To assess the performance of HR activities
What are the two ways to make sense of statistical measures
- To compare them with comparable companies
- To compare the with the company’s historical performance by examining changes over time
Revenue Factor equation
Revenue ÷ Total Number of FTE
Explain revenue factor
- primary measure of effectiveness of a company
- represents how much revenue is generated by the average full-time equivalent (FTE) employee.
- This metric views employee as a capital investment rather than as a expense.
- Part-time employees are included in the FTE count proportional to the hours they work
Revenue per Labor Cost equation
Revenue ÷ Total Labor Costs
Explain Revenue per Labor Cost
- recommended as a better measure to track than revenue per FTE
- motivates managers to reduce cost rather than FTEs. –When companies focus on revenue per FTE, managers are motivated to use expensive overtime to meet production deadlines rather than less expensive contingency hiring that increases that number of FTE
Human Capital ROI equation
[Revenue- Operating Expense- ( Compensation Cost and Benefits Cost))]÷ ( Compensation Cost + Benefits Cost)
Explain Human Capital ROI
- measures the return on investment ratio for employees
- mentioned as the prime measure for analyzing HR practices, such as recruitment, training, and incentives -changes in the metric are carefully examined with respect to changes in HR practices to test for causal relationship
Capital Value added equation
[Revenue- ( Operating Expense - ( Compensation Cost + Benefits Cost)) ] ÷ Total Number of FTE
Explain Capital Value Added
- represents how much value is added to the company from the average employee and is interpreted as the value of the workforce’s knowledge, skills, abilities, and performance
HR Expense Factor equation
HR Expenses ÷ Total Employees
Explain HR Expense Factor
- also called HR cost per employee, represents the average cost of providing human resource services to the employees in a company.
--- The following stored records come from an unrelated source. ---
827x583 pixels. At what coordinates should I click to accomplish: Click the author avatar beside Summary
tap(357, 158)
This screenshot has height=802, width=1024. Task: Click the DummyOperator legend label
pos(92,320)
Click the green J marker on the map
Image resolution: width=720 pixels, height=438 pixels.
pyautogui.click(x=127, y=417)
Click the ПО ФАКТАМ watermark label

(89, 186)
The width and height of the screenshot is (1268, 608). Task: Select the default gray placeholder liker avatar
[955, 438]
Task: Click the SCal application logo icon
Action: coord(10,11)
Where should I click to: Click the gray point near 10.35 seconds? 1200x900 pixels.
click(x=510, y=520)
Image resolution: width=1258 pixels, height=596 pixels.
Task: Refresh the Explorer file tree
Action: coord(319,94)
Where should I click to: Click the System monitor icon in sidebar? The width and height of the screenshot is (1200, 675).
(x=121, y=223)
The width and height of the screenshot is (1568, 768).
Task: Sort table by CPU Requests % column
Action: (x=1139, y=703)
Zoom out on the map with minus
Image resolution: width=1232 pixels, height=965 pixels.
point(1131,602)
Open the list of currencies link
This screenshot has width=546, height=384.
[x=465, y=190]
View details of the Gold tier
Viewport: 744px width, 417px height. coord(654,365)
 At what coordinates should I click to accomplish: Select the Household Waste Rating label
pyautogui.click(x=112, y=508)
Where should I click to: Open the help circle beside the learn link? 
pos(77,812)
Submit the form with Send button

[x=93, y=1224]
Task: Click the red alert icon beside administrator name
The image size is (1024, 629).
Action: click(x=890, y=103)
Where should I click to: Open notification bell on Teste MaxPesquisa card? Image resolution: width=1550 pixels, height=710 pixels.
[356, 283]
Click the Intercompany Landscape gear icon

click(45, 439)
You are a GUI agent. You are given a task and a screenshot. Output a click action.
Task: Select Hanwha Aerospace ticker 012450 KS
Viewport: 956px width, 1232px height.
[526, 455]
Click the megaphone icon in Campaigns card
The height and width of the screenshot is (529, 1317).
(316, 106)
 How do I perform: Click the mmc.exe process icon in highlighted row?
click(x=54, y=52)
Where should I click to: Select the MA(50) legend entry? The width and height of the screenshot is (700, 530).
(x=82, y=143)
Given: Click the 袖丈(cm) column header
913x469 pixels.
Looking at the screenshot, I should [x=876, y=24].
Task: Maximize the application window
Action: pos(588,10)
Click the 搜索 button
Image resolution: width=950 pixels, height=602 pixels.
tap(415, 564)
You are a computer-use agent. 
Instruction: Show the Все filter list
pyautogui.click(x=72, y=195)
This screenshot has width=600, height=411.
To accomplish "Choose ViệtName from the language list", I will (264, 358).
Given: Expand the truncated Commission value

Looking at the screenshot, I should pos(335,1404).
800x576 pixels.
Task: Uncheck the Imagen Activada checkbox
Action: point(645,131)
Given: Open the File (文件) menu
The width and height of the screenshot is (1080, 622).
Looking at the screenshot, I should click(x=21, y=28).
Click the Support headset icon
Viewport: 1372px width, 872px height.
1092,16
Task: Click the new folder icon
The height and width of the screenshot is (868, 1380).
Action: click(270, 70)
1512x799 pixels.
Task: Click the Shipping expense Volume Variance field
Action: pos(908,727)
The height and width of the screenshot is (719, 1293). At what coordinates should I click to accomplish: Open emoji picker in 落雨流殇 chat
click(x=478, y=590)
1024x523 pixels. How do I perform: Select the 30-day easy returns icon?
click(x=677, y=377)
- can be benchmarked using surveys that show the average for all responding companies, plus the average HR expense for different industries and companies of different sizes
- Two other popular HR cost metrics are HR costs as a percent of revenue and HR cost as a percent of total operating cost.
Absence Rate equation
[( Number of days absent in the month) ÷ ( Average number of employees during month) x (Number of workdays)] x 100
Explain Absence Rate equation
- the standard measure of absenteeism and can be benchmarked with other absenteeism surveys, such as the BNA Job Absence Report which shows the rates for different industries and companies of different sizes.
- Benchmark data can indicate whether a company had a serious absenteeism problem.
- can track the effects of changes in attendance policies, attendance incentive programs, and other interventions.
Turnover Rate Equation
[ Number of separations during the month ÷ Average number of employees during month] x 100
Turnover rate explained
- standard measure of turnover and can be benchmarked against data supplied by the Bureau of Labor Statistics and the Bureau of National Affairs in its BNA Turnover Report.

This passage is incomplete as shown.